## EXERCISE OBJECTIVE
Across the entries below, how many lines contain the string "Uncheck"? Give only the count.

(Collected data entries)
____________

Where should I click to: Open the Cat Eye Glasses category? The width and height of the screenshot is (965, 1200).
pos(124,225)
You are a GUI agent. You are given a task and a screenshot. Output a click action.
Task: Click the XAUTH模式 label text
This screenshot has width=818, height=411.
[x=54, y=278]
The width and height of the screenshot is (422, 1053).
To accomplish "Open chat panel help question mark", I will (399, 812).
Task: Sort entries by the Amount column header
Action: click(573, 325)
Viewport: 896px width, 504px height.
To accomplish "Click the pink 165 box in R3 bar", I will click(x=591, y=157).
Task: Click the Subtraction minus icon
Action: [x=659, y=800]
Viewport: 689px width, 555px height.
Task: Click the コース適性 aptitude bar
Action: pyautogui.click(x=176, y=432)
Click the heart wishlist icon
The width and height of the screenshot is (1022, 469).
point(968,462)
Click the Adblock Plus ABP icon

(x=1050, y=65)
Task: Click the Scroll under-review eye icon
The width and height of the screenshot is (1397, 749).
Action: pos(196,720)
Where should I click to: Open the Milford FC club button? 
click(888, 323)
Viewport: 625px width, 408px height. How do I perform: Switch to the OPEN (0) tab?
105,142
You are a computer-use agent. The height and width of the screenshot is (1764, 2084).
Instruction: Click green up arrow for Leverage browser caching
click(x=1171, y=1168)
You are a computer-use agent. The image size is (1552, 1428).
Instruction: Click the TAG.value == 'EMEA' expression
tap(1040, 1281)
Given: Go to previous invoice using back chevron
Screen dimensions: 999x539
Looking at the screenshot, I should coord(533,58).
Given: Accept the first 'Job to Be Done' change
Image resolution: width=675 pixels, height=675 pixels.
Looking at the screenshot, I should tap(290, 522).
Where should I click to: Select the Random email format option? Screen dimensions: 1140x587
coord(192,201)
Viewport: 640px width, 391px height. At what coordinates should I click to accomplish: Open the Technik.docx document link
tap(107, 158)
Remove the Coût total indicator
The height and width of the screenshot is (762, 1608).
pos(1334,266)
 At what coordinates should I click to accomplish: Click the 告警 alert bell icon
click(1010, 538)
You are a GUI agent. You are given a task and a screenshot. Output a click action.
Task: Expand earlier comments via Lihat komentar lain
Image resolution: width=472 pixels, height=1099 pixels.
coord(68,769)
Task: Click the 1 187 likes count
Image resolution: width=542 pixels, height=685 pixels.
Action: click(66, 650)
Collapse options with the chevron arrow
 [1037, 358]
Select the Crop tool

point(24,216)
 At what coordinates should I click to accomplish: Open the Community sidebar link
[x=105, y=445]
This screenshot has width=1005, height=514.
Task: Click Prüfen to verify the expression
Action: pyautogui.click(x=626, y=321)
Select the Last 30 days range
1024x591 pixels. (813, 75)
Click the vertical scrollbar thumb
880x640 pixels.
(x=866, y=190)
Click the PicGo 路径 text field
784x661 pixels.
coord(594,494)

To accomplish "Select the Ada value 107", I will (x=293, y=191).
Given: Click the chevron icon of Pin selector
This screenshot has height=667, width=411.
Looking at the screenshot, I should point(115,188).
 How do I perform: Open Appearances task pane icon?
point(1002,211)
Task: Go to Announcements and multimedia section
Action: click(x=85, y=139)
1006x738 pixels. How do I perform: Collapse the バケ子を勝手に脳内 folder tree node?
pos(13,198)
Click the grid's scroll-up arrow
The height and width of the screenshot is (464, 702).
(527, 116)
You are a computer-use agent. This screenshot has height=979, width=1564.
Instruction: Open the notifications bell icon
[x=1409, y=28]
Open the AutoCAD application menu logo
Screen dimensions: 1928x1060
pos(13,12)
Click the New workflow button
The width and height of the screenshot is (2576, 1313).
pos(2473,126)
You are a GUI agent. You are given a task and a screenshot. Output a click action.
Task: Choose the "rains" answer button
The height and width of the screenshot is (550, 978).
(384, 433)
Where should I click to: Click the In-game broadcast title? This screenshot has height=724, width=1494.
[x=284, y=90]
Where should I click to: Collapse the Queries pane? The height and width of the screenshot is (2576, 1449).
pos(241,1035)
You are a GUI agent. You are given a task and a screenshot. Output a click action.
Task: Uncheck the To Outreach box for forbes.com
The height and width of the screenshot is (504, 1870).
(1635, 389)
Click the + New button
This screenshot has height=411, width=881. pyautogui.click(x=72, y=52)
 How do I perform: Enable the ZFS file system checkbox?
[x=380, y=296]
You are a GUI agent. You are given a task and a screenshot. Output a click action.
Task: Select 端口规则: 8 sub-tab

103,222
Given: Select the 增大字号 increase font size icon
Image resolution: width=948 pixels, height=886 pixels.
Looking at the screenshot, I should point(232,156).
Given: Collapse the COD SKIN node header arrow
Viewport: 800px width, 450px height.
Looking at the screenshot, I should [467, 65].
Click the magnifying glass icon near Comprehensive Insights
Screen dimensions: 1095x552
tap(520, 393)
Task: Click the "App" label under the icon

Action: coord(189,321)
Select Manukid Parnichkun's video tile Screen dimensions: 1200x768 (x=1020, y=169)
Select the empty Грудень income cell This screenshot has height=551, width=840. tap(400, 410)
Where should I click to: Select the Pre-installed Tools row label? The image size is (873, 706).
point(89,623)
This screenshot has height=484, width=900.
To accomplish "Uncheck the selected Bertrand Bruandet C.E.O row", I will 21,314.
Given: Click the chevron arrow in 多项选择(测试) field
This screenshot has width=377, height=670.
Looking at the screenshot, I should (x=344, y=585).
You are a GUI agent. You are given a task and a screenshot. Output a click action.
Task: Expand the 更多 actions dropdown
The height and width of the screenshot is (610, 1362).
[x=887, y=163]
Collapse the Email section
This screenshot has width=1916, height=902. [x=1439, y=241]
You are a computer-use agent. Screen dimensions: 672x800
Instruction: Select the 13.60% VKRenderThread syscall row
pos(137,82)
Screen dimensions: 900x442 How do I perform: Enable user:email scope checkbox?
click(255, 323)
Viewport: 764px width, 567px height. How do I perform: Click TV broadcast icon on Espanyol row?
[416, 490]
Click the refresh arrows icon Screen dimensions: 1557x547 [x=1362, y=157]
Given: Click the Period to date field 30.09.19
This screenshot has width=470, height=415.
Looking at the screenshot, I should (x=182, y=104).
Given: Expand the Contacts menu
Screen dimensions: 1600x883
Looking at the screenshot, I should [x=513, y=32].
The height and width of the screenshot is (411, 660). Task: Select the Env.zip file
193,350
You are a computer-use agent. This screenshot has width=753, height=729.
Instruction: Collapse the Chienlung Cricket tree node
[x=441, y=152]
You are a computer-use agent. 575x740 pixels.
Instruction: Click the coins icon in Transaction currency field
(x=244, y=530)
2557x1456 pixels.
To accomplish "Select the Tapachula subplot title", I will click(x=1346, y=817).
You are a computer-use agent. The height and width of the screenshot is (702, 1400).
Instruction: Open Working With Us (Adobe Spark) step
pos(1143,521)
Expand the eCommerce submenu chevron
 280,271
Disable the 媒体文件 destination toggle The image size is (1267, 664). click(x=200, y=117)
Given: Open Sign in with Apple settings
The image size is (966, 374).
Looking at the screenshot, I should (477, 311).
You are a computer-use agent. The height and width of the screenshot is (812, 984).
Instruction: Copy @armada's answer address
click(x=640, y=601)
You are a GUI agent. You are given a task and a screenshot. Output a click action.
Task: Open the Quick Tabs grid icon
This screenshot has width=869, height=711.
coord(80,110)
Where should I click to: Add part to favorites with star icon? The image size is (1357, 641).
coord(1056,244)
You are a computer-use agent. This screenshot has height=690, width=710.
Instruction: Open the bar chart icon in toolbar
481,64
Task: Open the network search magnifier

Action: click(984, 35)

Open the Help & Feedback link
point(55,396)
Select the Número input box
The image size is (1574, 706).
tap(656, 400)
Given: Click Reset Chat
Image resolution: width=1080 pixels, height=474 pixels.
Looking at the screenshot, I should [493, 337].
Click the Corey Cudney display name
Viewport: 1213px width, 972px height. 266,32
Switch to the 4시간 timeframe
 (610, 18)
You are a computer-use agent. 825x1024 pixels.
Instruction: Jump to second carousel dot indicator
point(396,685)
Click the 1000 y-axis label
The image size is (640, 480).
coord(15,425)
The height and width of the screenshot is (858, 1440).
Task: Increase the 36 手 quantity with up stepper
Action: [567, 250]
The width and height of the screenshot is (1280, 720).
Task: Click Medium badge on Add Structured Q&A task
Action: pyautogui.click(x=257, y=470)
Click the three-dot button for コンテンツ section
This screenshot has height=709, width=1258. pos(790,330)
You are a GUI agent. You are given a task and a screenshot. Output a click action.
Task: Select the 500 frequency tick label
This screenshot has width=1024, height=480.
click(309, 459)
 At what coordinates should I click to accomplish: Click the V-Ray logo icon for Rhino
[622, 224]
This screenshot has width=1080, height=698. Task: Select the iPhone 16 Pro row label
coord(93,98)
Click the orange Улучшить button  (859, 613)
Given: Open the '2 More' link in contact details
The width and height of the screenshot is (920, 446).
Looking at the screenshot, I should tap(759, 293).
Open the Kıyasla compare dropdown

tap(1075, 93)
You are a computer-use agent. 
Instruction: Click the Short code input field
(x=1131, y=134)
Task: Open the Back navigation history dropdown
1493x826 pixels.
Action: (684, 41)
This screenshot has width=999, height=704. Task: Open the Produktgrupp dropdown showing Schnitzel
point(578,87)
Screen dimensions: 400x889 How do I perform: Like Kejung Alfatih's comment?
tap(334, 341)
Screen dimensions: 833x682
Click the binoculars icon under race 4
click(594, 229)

____________

## OUTPUT OF THE EXERCISE
2